いくつかの業務を兼任しています。具体的には、以下の業務になります。
- AWS テクニカルサポート
- Google Cloud テクニカルサポート
- ***********
- 上記以外の業務とミーティング
どの業務にどれぐらい時間を使っているか計測可能なアプリを作成してください。また、始業、終業、休憩開始、休憩終了のボタンも実装してください。
ボタンの間隔など細かい部分は調整しましたが、思っていたより Gemini とのやり取りは少なくて済みました。

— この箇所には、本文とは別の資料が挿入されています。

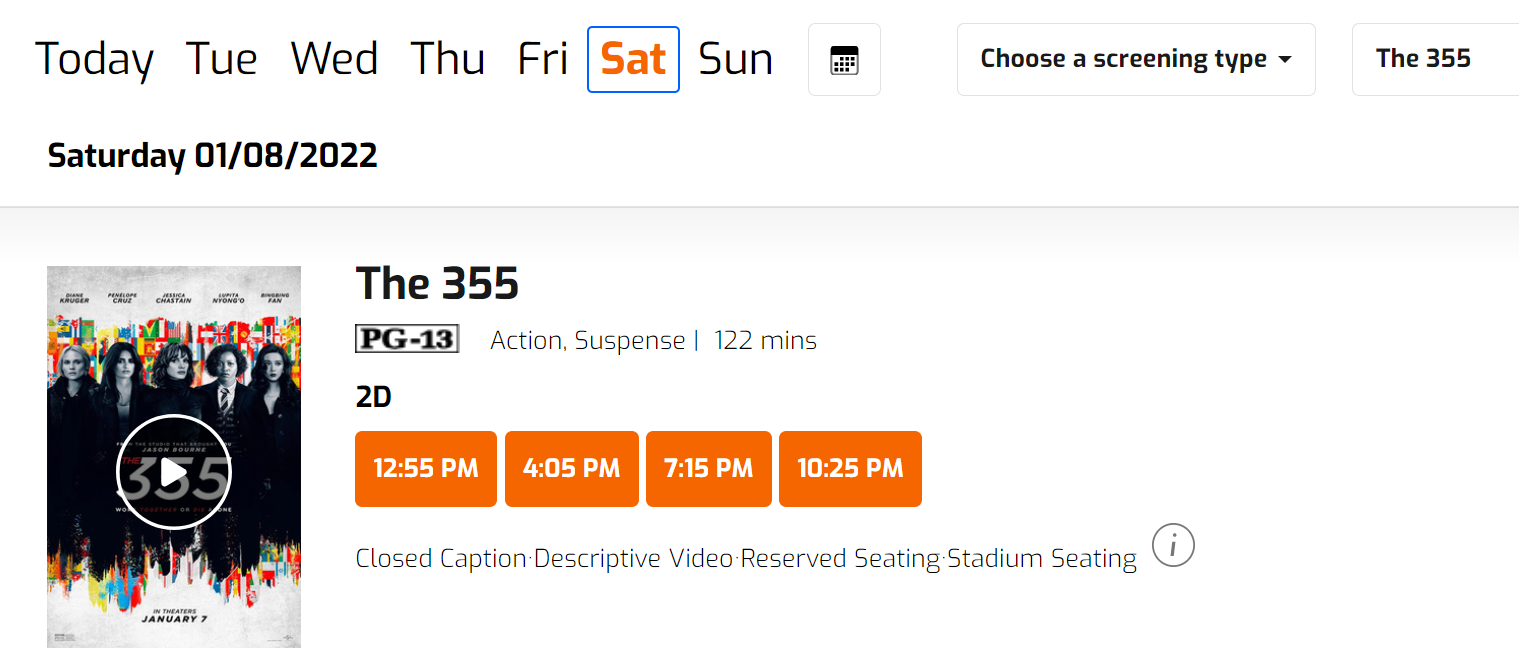Pick the 10:25 PM showtime

tap(850, 469)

以下はタイマー機能を実装した UI です。(初期の UI を撮り忘れてしまったので、完成形を掲載しています。)
タイマー機能
フェーズ2:アプリの進化 - 実用的なツールへの道
タイマー機能のみのアプリを実際に使ってみたことで、追加で必要な機能が見えてきました。今後は、それらの機能を順次アプリに追加していきます。ここでも、Gemini との対話が大いに役立ちます。
① レポート機能:作業の可視化
「その日の集計や、週と月の記録が見れるビュー機能を追加してください」、と Gemini に依頼して、日・週・月単位での集計ロジックや、タスク別の円グラフと日別の棒グラフを実装しました。
業務レポート機能
② 実績修正機能: 「しまった!」に対応
タイマーの押し忘れは誰にでもあるものです。「勤務実績を修正できるタブを作成してください」、と Gemini に依頼して、日付を選択すると過去のログを読み込み、時刻やタスク時間を直接修正して Firestore のデータを更新する UI を実装しました。
実績修正機能
③ タスク管理機能:自分だけのタスクを作る
当初はハードコーディングしていたタスク一覧を、「タスク一覧のタスクを追加・削除できるような設定変更タブを作成してください」、と Gemini に依頼してユーザーが自由にタスクを追加・削除できるように改修しました。
設定機能
④ CSV 出力機能:データをもっと自由に
集計データを後から加工できるように、「タイマーレポートにおいて、今日、今週、今月のタスク別合計時間を CSV 出力できる機能を作成してください」、と Gemini に依頼して、CSV 形式でデータをエクスポートする機能を実装しました。
CSV 出力機能
4 つの機能を追加したことで、タイマー機能しかなかった頃と比べて、より実用的なアプリに近づいたと思います!
AI 駆動開発を経験してみて
今回の経験を通して、AI 主導のアプリ作りの楽しさに目覚めました。課題としては、エラー発生時にどうしても実装したい機能を自力で実装できなかったことです。AI 主導といっても、他システムとの連携時などは経験値が必要になることが分かりました。
とりあえず、当初の目的であった日々の業務を可視化するには十分な機能をもったアプリができたので、しばらくはこのまま利用していきます。
今後の展望としては、しっかりした認証機能の実装や、チームでの利用を想定したレポート機能なども試してみたいです。
この記事がどなたかのお役に立てば幸いです。